Task details –
The expected output is the line with "You are a computer-use agent. The" followed by every remaining line of the entries, all repeated exactly.

##### Records for this exercise #####

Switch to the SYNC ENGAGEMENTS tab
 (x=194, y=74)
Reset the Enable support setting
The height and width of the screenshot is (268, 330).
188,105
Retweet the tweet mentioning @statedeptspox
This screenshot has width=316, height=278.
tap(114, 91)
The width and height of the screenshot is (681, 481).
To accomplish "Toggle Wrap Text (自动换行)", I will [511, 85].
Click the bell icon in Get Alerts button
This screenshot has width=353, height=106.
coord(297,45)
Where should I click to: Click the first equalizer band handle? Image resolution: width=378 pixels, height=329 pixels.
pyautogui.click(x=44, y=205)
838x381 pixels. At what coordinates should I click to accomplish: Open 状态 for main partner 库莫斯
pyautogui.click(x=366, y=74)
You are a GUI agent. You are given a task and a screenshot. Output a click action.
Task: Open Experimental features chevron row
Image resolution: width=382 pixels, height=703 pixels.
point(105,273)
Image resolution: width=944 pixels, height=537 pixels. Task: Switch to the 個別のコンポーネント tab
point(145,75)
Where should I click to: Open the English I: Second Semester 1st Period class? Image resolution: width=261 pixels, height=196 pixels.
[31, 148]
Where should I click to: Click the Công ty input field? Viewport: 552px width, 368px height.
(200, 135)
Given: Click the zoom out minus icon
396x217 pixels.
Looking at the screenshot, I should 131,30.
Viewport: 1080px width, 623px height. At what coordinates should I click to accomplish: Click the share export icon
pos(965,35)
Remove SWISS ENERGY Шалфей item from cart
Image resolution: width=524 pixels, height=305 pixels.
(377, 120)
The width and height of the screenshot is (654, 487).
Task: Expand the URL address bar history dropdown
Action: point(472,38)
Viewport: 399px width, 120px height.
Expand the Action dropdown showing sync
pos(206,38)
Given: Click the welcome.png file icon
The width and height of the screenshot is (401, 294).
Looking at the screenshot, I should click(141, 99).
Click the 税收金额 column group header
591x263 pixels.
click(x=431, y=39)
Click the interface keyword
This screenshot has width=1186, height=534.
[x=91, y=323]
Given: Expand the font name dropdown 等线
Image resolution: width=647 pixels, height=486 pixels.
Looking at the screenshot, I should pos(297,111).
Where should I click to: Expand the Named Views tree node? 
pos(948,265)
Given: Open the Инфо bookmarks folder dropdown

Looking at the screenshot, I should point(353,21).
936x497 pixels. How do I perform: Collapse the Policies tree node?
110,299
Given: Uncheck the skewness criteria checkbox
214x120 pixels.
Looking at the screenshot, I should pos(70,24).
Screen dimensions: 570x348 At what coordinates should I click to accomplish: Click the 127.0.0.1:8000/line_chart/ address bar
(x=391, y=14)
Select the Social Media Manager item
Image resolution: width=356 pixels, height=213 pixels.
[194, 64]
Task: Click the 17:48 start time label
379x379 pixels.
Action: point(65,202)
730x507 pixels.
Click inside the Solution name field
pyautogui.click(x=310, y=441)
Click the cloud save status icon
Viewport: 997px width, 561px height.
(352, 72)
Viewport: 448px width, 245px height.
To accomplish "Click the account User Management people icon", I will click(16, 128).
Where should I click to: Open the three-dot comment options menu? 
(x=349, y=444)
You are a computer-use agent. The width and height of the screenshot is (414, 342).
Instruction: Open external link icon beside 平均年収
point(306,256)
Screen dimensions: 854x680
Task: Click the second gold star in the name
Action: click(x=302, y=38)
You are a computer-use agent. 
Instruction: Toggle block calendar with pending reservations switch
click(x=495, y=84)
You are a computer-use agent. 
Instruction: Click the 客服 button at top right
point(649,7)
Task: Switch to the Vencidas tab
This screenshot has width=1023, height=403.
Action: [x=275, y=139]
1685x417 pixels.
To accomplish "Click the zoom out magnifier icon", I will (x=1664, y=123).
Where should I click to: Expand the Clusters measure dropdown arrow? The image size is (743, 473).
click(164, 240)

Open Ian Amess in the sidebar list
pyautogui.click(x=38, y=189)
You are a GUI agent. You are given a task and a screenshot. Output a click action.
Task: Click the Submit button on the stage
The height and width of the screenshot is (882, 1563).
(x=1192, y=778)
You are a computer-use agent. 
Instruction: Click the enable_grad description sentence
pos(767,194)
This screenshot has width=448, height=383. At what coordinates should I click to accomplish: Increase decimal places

#####

Output of the task –
You are a computer-use agent. The width and height of the screenshot is (414, 342).
Instruction: Open external link icon beside 平均年収
point(306,256)
Screen dimensions: 854x680
Task: Click the second gold star in the name
Action: click(x=302, y=38)
You are a computer-use agent. 
Instruction: Toggle block calendar with pending reservations switch
click(x=495, y=84)
You are a computer-use agent. 
Instruction: Click the 客服 button at top right
point(649,7)
Task: Switch to the Vencidas tab
This screenshot has width=1023, height=403.
Action: [x=275, y=139]
1685x417 pixels.
To accomplish "Click the zoom out magnifier icon", I will (x=1664, y=123).
Where should I click to: Expand the Clusters measure dropdown arrow? The image size is (743, 473).
click(164, 240)

Open Ian Amess in the sidebar list
pyautogui.click(x=38, y=189)
You are a GUI agent. You are given a task and a screenshot. Output a click action.
Task: Click the Submit button on the stage
The height and width of the screenshot is (882, 1563).
(x=1192, y=778)
You are a computer-use agent. 
Instruction: Click the enable_grad description sentence
pos(767,194)
This screenshot has width=448, height=383. At what coordinates should I click to accomplish: Increase decimal places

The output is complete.